▸ **THE TASK**
Reproduce the listing that follows, line for line.

▸ **INPUT DATA**
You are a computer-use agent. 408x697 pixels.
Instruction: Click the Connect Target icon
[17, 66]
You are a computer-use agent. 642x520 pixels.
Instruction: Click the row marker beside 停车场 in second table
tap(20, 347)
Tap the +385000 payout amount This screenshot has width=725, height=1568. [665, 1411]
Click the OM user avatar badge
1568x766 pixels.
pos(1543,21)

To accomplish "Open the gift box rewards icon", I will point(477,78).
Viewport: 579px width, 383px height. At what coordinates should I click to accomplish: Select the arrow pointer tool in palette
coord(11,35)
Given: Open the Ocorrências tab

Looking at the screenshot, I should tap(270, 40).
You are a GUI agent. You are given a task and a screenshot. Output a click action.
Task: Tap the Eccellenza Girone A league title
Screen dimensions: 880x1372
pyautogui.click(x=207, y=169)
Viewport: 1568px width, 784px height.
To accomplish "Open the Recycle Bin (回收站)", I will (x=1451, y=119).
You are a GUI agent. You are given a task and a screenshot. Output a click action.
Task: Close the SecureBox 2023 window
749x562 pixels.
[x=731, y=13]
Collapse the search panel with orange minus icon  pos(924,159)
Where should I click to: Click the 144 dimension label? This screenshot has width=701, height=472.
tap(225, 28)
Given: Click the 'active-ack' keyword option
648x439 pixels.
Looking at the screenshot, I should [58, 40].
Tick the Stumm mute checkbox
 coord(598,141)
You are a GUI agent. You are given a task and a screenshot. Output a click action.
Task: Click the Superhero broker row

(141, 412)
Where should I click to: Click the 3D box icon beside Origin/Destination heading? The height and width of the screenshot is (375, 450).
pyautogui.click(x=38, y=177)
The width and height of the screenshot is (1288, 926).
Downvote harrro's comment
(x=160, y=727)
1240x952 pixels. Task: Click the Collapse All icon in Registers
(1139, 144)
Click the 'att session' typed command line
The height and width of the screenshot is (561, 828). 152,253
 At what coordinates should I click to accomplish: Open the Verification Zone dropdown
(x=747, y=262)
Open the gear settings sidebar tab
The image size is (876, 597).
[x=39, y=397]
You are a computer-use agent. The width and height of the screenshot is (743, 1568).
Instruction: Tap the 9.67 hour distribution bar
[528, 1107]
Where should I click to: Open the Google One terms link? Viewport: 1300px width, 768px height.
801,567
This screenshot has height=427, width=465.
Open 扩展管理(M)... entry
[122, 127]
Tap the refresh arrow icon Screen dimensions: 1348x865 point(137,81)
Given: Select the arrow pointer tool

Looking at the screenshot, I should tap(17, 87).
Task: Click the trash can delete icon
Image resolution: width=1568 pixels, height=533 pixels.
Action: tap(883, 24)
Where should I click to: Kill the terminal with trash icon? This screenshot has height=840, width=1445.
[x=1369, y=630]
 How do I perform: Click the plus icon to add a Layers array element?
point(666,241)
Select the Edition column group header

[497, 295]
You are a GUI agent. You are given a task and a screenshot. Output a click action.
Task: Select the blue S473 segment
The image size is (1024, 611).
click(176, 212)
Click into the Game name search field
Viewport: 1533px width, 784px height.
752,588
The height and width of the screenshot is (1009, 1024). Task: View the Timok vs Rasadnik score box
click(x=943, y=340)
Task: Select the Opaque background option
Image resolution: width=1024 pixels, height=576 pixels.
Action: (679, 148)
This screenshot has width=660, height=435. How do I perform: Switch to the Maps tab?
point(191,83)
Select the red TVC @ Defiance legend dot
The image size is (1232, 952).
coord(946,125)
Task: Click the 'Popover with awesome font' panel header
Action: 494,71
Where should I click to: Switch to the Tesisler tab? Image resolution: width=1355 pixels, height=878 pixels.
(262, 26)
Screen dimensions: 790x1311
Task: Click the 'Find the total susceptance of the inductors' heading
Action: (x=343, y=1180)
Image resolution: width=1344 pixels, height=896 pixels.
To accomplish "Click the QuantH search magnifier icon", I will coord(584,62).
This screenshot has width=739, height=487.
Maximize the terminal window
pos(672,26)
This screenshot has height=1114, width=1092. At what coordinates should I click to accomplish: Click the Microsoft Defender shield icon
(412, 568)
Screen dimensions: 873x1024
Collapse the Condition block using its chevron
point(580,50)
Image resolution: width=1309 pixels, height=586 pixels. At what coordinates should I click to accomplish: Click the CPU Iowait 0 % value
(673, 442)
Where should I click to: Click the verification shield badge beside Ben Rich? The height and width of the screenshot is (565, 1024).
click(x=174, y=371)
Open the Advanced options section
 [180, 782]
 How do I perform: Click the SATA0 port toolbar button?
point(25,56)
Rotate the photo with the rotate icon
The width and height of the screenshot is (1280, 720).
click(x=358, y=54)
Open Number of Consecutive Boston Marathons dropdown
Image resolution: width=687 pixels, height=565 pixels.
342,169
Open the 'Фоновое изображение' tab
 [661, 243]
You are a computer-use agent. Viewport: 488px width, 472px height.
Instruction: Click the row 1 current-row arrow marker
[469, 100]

▸ **YOUR RESPONSE**
You are a computer-use agent. 408x697 pixels.
Instruction: Click the Connect Target icon
[17, 66]
You are a computer-use agent. 642x520 pixels.
Instruction: Click the row marker beside 停车场 in second table
tap(20, 347)
Tap the +385000 payout amount This screenshot has width=725, height=1568. [665, 1411]
Click the OM user avatar badge
1568x766 pixels.
pos(1543,21)

To accomplish "Open the gift box rewards icon", I will point(477,78).
Viewport: 579px width, 383px height. At what coordinates should I click to accomplish: Select the arrow pointer tool in palette
coord(11,35)
Given: Open the Ocorrências tab

Looking at the screenshot, I should tap(270, 40).
You are a GUI agent. You are given a task and a screenshot. Output a click action.
Task: Tap the Eccellenza Girone A league title
Screen dimensions: 880x1372
pyautogui.click(x=207, y=169)
Viewport: 1568px width, 784px height.
To accomplish "Open the Recycle Bin (回收站)", I will (x=1451, y=119).
You are a GUI agent. You are given a task and a screenshot. Output a click action.
Task: Close the SecureBox 2023 window
749x562 pixels.
[x=731, y=13]
Collapse the search panel with orange minus icon  pos(924,159)
Where should I click to: Click the 144 dimension label? This screenshot has width=701, height=472.
tap(225, 28)
Given: Click the 'active-ack' keyword option
648x439 pixels.
Looking at the screenshot, I should [58, 40].
Tick the Stumm mute checkbox
 coord(598,141)
You are a GUI agent. You are given a task and a screenshot. Output a click action.
Task: Click the Superhero broker row

(141, 412)
Where should I click to: Click the 3D box icon beside Origin/Destination heading? The height and width of the screenshot is (375, 450).
pyautogui.click(x=38, y=177)
The width and height of the screenshot is (1288, 926).
Downvote harrro's comment
(x=160, y=727)
1240x952 pixels. Task: Click the Collapse All icon in Registers
(1139, 144)
Click the 'att session' typed command line
The height and width of the screenshot is (561, 828). 152,253
 At what coordinates should I click to accomplish: Open the Verification Zone dropdown
(x=747, y=262)
Open the gear settings sidebar tab
The image size is (876, 597).
[x=39, y=397]
You are a computer-use agent. The width and height of the screenshot is (743, 1568).
Instruction: Tap the 9.67 hour distribution bar
[528, 1107]
Where should I click to: Open the Google One terms link? Viewport: 1300px width, 768px height.
801,567
This screenshot has height=427, width=465.
Open 扩展管理(M)... entry
[122, 127]
Tap the refresh arrow icon Screen dimensions: 1348x865 point(137,81)
Given: Select the arrow pointer tool

Looking at the screenshot, I should tap(17, 87).
Task: Click the trash can delete icon
Image resolution: width=1568 pixels, height=533 pixels.
Action: tap(883, 24)
Where should I click to: Kill the terminal with trash icon? This screenshot has height=840, width=1445.
[x=1369, y=630]
 How do I perform: Click the plus icon to add a Layers array element?
point(666,241)
Select the Edition column group header

[497, 295]
You are a GUI agent. You are given a task and a screenshot. Output a click action.
Task: Select the blue S473 segment
The image size is (1024, 611).
click(176, 212)
Click into the Game name search field
Viewport: 1533px width, 784px height.
752,588
The height and width of the screenshot is (1009, 1024). Task: View the Timok vs Rasadnik score box
click(x=943, y=340)
Task: Select the Opaque background option
Image resolution: width=1024 pixels, height=576 pixels.
Action: (679, 148)
This screenshot has width=660, height=435. How do I perform: Switch to the Maps tab?
point(191,83)
Select the red TVC @ Defiance legend dot
The image size is (1232, 952).
coord(946,125)
Task: Click the 'Popover with awesome font' panel header
Action: 494,71
Where should I click to: Switch to the Tesisler tab? Image resolution: width=1355 pixels, height=878 pixels.
(262, 26)
Screen dimensions: 790x1311
Task: Click the 'Find the total susceptance of the inductors' heading
Action: (x=343, y=1180)
Image resolution: width=1344 pixels, height=896 pixels.
To accomplish "Click the QuantH search magnifier icon", I will coord(584,62).
This screenshot has width=739, height=487.
Maximize the terminal window
pos(672,26)
This screenshot has height=1114, width=1092. At what coordinates should I click to accomplish: Click the Microsoft Defender shield icon
(412, 568)
Screen dimensions: 873x1024
Collapse the Condition block using its chevron
point(580,50)
Image resolution: width=1309 pixels, height=586 pixels. At what coordinates should I click to accomplish: Click the CPU Iowait 0 % value
(673, 442)
Where should I click to: Click the verification shield badge beside Ben Rich? The height and width of the screenshot is (565, 1024).
click(x=174, y=371)
Open the Advanced options section
 [180, 782]
 How do I perform: Click the SATA0 port toolbar button?
point(25,56)
Rotate the photo with the rotate icon
The width and height of the screenshot is (1280, 720).
click(x=358, y=54)
Open Number of Consecutive Boston Marathons dropdown
Image resolution: width=687 pixels, height=565 pixels.
342,169
Open the 'Фоновое изображение' tab
 [661, 243]
You are a computer-use agent. Viewport: 488px width, 472px height.
Instruction: Click the row 1 current-row arrow marker
[469, 100]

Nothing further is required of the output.